The civil suit claims Pras and the ex-DOJ official, George Higginbotham, last year helped Low funnel $73 million into four US bank accounts in a scheme to pay off other DOJ officials in the hope of influencing a criminal investigation.

“Jho Low’s money was funneled through various US bank accounts set up by, and under the control of, an entertainer and businessman named Prakazrel ‘Pras’ Michel,” the DOJ said in its civil action.

The funds had been earmarked to go to an unnamed financier and his wife, who would try to influence the DOJ to drop its criminal investigation into Low, according to the DOJ’s suit.

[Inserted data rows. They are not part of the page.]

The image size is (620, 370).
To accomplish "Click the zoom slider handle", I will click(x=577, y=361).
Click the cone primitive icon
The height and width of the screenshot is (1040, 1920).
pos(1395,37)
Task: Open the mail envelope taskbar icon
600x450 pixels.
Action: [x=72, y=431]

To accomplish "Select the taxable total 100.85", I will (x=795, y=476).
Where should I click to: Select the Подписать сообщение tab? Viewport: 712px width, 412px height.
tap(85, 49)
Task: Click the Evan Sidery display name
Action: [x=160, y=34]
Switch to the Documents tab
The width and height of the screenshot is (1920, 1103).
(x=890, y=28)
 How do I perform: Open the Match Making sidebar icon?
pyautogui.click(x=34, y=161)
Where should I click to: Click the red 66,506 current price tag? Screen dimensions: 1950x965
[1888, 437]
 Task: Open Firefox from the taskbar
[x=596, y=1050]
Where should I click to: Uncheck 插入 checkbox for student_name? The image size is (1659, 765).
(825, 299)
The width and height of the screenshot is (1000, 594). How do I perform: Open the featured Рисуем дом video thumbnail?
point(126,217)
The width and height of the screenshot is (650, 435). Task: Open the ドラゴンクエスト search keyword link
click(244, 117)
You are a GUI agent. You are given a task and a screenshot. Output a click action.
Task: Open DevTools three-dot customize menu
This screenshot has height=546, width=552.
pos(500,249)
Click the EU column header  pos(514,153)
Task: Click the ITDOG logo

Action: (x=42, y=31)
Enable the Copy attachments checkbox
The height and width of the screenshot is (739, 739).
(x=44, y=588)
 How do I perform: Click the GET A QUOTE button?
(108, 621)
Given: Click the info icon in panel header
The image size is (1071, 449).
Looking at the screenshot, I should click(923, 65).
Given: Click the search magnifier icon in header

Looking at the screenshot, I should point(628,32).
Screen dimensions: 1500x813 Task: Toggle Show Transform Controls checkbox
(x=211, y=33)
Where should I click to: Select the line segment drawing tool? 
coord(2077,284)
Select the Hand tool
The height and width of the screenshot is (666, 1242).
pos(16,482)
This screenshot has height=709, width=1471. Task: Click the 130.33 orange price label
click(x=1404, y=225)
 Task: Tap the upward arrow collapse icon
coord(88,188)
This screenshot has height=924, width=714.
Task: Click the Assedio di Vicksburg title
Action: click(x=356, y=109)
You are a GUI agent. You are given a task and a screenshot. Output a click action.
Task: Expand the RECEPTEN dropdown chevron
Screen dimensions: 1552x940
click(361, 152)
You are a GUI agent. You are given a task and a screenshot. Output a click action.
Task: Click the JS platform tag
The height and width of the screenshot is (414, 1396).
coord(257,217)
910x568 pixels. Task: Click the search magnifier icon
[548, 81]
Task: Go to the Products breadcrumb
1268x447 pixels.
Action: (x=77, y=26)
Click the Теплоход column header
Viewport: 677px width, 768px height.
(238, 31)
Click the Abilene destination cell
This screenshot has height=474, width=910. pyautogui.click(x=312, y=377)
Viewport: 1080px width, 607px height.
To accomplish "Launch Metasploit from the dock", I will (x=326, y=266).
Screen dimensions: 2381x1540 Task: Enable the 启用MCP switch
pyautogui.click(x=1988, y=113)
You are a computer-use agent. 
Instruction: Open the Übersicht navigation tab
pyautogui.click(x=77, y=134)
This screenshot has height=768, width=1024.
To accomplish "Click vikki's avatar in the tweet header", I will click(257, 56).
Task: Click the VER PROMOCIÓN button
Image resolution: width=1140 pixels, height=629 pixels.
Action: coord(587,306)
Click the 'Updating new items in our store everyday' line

In March, The Wall Street Journal reported that ex-Trump fundraiser Elliott Broidy and his wife, Robin Rosenzweig, were in talks to earn millions for getting the feds to stop their probe.

A lawyer for Broidy and Rosenzweig didn’t return an e-mail seeking comment.

The allegations, filed in DC federal court, come as the DOJ and other law enforcement ramp up their investigation into 1Malaysia Development Berhad, the fund Low controlled and used to fund his over-the-top lifestyle and produce “The Wolf of Wall Street.”

Goldman Sachs shares reached their lowest point in more than two years Friday after reports that the Federal Reserve is investigating how the Wall Street bank helped fund Low’s $3 billion junket, which included Basquiat paintings, luxury real estate, and financial backing for “The Wolf of Wall Street.”

The stock on Friday dipped 2.2 percent to $190.69 after plunging as low as $188.13 — a two-year trough — after Bank of America cut its recommendation to “neutral” from “buy.”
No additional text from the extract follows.